Work task: Scan the records for "computer" and copy each line that contains it.

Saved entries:

··········

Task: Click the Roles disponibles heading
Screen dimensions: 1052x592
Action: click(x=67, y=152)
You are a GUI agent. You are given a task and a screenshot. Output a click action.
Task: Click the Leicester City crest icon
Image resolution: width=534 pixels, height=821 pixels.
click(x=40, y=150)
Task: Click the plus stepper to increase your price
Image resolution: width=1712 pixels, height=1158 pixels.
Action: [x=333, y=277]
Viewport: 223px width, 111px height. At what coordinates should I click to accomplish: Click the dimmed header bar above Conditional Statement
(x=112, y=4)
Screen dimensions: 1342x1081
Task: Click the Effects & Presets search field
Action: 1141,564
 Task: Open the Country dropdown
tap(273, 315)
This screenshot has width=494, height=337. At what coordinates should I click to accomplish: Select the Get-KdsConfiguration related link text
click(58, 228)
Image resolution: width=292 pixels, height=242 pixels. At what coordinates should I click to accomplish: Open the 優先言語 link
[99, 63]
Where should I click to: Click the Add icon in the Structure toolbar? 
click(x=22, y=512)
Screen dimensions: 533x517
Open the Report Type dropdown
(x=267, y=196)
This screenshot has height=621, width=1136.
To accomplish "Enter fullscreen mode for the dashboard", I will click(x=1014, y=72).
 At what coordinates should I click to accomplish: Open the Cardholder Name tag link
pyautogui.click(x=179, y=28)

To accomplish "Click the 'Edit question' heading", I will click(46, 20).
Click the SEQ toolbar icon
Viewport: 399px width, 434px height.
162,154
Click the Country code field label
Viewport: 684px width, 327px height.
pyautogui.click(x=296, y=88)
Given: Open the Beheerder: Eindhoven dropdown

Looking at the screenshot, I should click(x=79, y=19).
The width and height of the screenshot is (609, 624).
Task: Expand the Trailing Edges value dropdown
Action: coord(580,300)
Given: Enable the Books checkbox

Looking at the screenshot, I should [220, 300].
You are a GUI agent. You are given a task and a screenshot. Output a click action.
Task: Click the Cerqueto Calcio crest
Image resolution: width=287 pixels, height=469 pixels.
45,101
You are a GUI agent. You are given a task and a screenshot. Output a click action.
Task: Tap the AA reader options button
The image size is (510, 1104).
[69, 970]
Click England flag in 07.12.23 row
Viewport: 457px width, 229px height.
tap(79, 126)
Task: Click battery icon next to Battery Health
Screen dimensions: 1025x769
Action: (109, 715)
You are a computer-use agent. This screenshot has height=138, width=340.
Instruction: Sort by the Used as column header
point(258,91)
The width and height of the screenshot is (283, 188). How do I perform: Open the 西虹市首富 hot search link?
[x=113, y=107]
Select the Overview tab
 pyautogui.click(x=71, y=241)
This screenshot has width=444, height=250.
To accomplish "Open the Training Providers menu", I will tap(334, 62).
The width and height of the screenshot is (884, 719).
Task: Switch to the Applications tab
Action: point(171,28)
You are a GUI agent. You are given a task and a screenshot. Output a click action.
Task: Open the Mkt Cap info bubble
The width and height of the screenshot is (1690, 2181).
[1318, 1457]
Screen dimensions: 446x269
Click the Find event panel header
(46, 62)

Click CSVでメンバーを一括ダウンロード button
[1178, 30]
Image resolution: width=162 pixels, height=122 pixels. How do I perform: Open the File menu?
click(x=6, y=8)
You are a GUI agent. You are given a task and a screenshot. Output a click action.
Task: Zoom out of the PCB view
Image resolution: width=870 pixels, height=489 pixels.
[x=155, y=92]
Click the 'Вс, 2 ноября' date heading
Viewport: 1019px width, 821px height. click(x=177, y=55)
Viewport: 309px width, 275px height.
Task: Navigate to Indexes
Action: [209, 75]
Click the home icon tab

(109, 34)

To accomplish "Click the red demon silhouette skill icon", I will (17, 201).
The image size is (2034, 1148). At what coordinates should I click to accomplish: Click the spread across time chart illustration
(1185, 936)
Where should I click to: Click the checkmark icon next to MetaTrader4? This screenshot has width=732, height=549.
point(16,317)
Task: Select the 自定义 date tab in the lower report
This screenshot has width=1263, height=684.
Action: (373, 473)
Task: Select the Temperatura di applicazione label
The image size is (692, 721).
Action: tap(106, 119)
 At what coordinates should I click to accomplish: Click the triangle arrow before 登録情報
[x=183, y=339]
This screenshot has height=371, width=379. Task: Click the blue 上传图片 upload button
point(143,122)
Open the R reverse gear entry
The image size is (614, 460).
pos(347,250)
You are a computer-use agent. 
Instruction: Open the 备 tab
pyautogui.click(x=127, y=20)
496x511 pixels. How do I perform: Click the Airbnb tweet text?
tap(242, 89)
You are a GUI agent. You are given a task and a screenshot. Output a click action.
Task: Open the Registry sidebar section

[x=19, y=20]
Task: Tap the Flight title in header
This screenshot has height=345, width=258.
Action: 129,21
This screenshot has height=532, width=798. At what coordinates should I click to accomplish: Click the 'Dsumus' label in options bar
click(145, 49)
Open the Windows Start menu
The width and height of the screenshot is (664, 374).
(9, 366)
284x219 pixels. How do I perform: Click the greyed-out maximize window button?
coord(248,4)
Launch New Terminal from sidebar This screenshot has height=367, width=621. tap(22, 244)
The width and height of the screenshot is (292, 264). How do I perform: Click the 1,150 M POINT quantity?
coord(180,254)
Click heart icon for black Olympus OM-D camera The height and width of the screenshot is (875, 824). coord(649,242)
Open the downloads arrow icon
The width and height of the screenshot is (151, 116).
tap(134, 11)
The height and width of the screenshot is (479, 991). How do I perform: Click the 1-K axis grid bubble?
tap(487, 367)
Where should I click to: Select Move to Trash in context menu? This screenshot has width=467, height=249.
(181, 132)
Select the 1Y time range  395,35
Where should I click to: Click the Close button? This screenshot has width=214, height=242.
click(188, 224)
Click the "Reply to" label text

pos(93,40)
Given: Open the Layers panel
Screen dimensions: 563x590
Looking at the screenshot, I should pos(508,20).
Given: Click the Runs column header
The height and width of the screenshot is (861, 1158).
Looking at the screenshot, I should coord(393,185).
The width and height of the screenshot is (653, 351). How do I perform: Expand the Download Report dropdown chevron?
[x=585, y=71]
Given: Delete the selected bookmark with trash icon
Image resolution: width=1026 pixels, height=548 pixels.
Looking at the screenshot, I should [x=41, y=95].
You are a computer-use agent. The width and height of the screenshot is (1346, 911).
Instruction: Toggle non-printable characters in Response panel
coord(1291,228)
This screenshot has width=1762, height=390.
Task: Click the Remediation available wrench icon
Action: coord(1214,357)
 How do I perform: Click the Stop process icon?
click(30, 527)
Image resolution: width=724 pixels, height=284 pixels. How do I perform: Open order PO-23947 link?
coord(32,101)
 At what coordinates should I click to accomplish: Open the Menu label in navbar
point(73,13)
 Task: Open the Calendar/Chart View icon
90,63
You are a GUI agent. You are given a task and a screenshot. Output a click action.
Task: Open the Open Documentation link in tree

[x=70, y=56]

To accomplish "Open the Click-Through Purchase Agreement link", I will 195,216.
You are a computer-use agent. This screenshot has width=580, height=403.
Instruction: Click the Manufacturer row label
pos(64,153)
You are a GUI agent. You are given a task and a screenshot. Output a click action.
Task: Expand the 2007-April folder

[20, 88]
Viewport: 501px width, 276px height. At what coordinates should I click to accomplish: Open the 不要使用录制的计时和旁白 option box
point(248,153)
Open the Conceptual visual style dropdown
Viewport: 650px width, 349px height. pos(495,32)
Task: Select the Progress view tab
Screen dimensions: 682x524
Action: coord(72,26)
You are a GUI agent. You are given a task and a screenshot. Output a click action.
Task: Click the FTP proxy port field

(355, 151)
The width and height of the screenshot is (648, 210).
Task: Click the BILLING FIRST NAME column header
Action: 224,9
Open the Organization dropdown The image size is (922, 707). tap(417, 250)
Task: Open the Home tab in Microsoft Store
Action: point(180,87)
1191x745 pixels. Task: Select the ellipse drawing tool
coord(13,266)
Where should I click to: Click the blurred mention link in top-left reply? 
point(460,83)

··········

Answer section:
You are a computer-use agent. This screenshot has height=138, width=340.
You are a computer-use agent. 
You are a computer-use agent. The width and height of the screenshot is (1346, 911).
You are a computer-use agent. This screenshot has width=580, height=403.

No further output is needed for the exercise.